Due to ambiguous wording and convoluted audit methodologies for many products, it can be difficult to be fully prepared for all interpretations. When in doubt it can be best to consult with a third-party expert (be careful not to approach Micro Focus though as it might trigger an audit). The following are some issues I commonly encounter that may help you out.

– Protect Against Remote Access Licence Violations

An area of concern that commonly arises in software audits, or at least in the resolution of audits, is customers feeling like they pay for software that isn’t in use. This is something to think about for customers that use remote access software (i.e. via Citrix).

Micro Focus go by the rule that all users who have access to a server will need a licence, regardless of whether they use the software or not as they are considered authorised to use the software.

    – Be in the Right on Use Rights

An area that can be overlooked and result in bigger noncompliance fines for Micro Focus is product-specific use rights. These can include rights governing virtualisation, third-party or geographical limitations. For example, COBOL is a Micro Focus product that has third party and geographical restrictions as a standard.

For geographical use rights specifically, customers should understand if there are any contractual limits on the territory in which the product can be used and should limit the deployment/usage of the product to the relevant locations. As the usage rights can be restricted by site, country and continent (“Area”), it can become confusing if EULAs and customer-specific contracts are not fully understood. There might also be a geographic relocation fee to pay to transfer the licence from one country or area to another.

    – Understanding Micro Focus Support Charges

Another common pitfall faced by Micro Focus customers is payment for support, which, for most Micro Focus products, needs to be purchased on the full licence set – you are not allowed to have support on only part of the used licenses for many products. This has been added more recently so if an historic contract governs the audit policy, it may be that the newer ‘support all’ policy is not in force. As always, this is something that you should have checked by a legal professional to be certain.

If you have a newer contract from 2018 onwards, you will likely have to pay for support on the full licence set.

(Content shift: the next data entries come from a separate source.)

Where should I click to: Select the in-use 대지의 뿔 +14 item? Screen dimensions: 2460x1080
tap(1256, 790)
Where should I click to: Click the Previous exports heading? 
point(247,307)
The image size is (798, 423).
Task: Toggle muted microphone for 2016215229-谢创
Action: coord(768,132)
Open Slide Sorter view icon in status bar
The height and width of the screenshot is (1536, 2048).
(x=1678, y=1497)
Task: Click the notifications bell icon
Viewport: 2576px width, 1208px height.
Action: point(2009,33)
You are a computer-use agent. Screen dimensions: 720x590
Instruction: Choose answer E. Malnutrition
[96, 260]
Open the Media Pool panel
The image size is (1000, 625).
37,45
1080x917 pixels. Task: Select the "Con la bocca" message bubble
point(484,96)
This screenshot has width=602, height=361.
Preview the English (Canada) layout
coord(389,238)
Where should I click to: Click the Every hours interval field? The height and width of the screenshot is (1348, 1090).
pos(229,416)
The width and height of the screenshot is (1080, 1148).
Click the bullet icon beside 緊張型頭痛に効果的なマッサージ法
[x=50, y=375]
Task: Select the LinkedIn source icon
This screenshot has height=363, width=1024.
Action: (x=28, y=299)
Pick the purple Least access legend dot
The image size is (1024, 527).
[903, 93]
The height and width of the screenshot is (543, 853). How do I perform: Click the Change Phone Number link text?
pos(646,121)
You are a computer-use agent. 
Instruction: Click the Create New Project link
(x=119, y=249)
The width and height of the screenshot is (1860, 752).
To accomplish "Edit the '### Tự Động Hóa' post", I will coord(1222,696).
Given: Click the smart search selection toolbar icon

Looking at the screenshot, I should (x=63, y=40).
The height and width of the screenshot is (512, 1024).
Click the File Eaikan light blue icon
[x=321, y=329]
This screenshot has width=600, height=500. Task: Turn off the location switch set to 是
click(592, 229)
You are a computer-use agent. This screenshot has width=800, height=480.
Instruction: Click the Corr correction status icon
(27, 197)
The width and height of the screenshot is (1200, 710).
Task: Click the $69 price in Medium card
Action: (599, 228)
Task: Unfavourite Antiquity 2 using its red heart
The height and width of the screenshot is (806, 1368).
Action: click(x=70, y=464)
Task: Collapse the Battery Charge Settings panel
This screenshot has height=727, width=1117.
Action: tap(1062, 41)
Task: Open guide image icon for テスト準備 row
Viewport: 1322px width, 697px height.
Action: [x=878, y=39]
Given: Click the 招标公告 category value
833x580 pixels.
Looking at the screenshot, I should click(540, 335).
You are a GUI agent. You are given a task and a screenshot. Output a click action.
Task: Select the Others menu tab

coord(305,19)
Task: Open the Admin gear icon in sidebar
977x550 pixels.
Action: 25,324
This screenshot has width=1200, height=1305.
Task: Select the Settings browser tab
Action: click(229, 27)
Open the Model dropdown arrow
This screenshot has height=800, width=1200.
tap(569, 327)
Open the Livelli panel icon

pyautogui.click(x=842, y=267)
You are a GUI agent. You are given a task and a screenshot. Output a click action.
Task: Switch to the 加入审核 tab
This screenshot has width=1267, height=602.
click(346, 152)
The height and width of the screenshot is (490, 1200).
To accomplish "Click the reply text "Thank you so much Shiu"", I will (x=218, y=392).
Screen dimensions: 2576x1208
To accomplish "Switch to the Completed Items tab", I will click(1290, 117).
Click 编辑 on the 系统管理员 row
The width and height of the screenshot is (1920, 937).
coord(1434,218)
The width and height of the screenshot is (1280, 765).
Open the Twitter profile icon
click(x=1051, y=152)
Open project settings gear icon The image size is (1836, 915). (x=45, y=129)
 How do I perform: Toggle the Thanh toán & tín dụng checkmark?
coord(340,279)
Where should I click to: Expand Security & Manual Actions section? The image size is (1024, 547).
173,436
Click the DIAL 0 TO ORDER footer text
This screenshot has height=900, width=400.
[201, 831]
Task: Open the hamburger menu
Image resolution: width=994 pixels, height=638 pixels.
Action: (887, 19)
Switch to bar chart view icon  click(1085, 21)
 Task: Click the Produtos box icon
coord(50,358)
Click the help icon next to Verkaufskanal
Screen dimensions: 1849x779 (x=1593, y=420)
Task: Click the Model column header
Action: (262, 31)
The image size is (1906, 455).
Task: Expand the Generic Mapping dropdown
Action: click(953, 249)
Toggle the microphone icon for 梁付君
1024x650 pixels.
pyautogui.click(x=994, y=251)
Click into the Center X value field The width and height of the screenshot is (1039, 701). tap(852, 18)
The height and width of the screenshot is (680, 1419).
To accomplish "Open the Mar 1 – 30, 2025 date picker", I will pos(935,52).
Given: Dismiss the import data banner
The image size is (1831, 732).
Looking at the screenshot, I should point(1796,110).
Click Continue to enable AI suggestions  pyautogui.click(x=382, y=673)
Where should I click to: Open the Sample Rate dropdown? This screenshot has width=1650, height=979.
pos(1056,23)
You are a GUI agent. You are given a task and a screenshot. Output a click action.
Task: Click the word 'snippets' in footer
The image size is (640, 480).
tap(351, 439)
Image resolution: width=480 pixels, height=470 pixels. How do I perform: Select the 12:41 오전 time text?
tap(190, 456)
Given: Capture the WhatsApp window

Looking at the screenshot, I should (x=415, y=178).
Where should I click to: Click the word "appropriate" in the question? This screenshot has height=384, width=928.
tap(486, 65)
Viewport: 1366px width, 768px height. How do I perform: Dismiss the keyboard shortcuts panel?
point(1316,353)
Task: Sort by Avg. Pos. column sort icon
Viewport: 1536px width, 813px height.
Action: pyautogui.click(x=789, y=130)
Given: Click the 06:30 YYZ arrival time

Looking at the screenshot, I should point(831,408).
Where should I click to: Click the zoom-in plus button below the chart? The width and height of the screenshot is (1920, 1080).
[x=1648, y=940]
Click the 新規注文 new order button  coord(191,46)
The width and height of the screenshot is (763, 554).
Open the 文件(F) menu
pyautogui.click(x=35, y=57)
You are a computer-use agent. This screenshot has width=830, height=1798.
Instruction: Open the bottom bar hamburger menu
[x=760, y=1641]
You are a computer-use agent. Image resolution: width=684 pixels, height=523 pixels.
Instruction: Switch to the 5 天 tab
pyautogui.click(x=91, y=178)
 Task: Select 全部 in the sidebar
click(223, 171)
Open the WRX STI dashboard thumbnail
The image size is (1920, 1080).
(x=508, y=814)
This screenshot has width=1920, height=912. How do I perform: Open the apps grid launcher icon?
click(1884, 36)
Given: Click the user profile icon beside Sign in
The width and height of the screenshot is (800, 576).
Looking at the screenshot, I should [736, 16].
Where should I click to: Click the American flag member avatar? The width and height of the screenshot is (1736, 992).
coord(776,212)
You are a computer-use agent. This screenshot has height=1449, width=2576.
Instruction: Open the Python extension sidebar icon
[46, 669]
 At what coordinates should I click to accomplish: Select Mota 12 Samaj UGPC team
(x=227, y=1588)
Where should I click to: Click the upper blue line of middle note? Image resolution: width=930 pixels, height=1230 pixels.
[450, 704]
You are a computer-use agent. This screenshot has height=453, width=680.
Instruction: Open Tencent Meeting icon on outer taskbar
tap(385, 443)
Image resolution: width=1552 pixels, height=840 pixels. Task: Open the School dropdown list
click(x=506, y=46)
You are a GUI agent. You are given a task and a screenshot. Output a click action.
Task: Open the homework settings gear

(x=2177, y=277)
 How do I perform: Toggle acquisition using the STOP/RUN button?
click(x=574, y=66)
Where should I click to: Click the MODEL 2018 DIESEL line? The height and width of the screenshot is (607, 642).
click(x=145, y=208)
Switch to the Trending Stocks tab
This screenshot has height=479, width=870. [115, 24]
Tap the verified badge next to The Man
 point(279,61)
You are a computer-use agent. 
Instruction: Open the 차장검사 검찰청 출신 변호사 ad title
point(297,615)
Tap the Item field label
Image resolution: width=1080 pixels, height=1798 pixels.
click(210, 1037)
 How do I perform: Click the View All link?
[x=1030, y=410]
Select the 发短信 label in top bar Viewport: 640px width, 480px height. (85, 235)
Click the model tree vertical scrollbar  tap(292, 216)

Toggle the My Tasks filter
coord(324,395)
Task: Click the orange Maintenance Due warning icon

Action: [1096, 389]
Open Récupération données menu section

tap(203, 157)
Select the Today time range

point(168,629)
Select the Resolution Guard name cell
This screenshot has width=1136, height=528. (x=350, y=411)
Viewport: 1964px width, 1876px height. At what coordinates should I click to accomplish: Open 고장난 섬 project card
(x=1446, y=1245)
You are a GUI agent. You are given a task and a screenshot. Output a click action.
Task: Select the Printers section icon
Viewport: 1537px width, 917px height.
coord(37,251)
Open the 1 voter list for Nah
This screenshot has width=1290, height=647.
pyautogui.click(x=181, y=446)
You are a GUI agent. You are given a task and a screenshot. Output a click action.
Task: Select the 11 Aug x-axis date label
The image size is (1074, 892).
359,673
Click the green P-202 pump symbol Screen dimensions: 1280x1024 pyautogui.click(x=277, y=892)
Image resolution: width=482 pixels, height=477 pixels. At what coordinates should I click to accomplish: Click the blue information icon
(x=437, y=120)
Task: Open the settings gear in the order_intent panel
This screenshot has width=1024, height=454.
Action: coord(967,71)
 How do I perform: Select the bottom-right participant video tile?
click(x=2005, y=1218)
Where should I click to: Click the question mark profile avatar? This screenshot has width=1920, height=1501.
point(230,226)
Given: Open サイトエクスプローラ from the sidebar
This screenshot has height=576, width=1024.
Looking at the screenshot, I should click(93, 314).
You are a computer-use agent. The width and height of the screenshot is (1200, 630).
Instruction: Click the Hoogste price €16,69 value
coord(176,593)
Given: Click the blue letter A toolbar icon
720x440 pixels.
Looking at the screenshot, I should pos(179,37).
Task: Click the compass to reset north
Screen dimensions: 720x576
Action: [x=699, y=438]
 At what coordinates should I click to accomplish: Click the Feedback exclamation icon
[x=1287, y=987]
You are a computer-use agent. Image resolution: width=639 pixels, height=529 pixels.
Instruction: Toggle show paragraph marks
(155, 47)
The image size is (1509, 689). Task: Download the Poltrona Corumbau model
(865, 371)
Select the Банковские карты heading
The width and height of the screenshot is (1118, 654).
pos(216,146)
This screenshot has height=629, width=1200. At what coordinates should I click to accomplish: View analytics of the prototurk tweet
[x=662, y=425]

What to Do If You Receive a Micro Focus Audit Letter

Organisations should have a standard software vendor audit response process in place that covers in broad terms the approach taken to any vendor audit. You can learn more about this process in detail in our Software Licence Audits – Survive and Take Advantage white paper. For Micro Focus audits specifically, below are some areas to consider based upon recent Micro Focus audit projects that I have worked on.

– When you receive an audit notice letter from Micro Focus, you should always confirm the validity of their request. If Micro Focus cannot prove their right to audit, they will have to kill off the audit before it officially starts.
– Micro Focus can send out audit letters without checking the customer’s entitlement and will ‘see what they can find’ once the data comes in. Always make sure that the scope of the audit is clear, what contracts govern, and which products are included. If necessary, make sure it is in writing before the audit starts.
– Micro Focus has been known to use third-party auditors when the contract does not allow a third-party audit. Understanding the right to audit and the contractual terms of the audit clause will allow customers to remove the third-party. A third-party auditor may act as a more neutral party than Micro Focus, but this can work in the customer’s favour if Micro Focus does not have the capacity to carry out the audit themselves.

Compared to most vendors, Micro Focus has an unusually large amount of web pages dedicated specifically to their audit policy and process in an effort to counter all arguments. For Example, there’s the Micro Focus License Compliance Charter, the Micro Focus License Verification Process and FAQs on Micro Focus License Verification & Policies.